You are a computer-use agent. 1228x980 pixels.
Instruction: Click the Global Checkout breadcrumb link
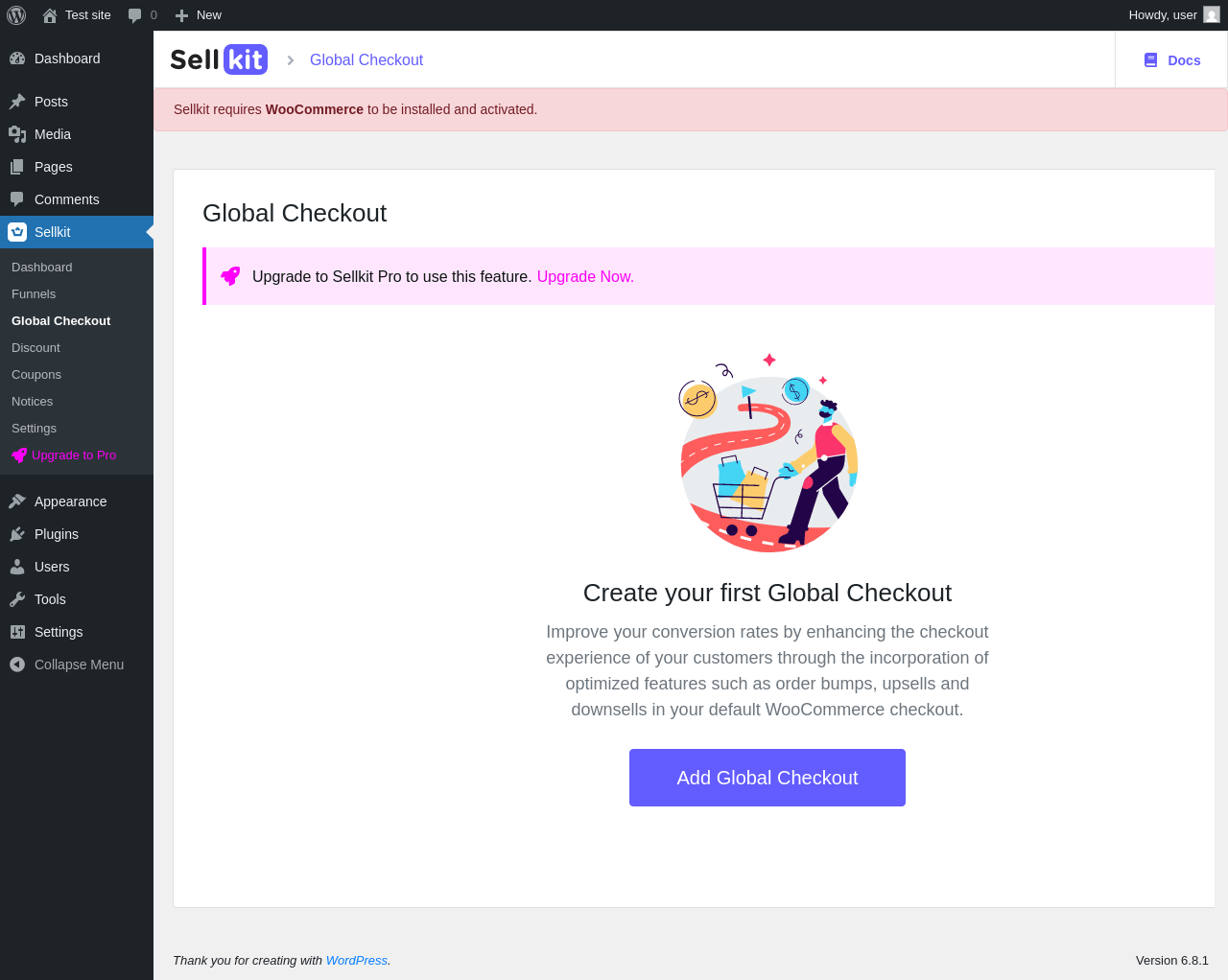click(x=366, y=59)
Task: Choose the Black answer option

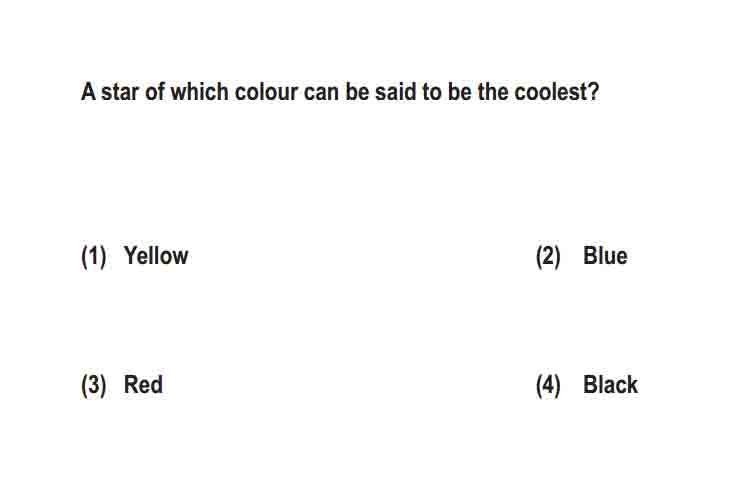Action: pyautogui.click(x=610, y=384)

....

Leave out the pictures and repeat the remaining data exactly.

You are a computer-use agent. 1228x980 pixels.
Instruction: Click the Global Checkout breadcrumb link
click(x=366, y=59)
Task: Choose the Black answer option

Action: pyautogui.click(x=610, y=384)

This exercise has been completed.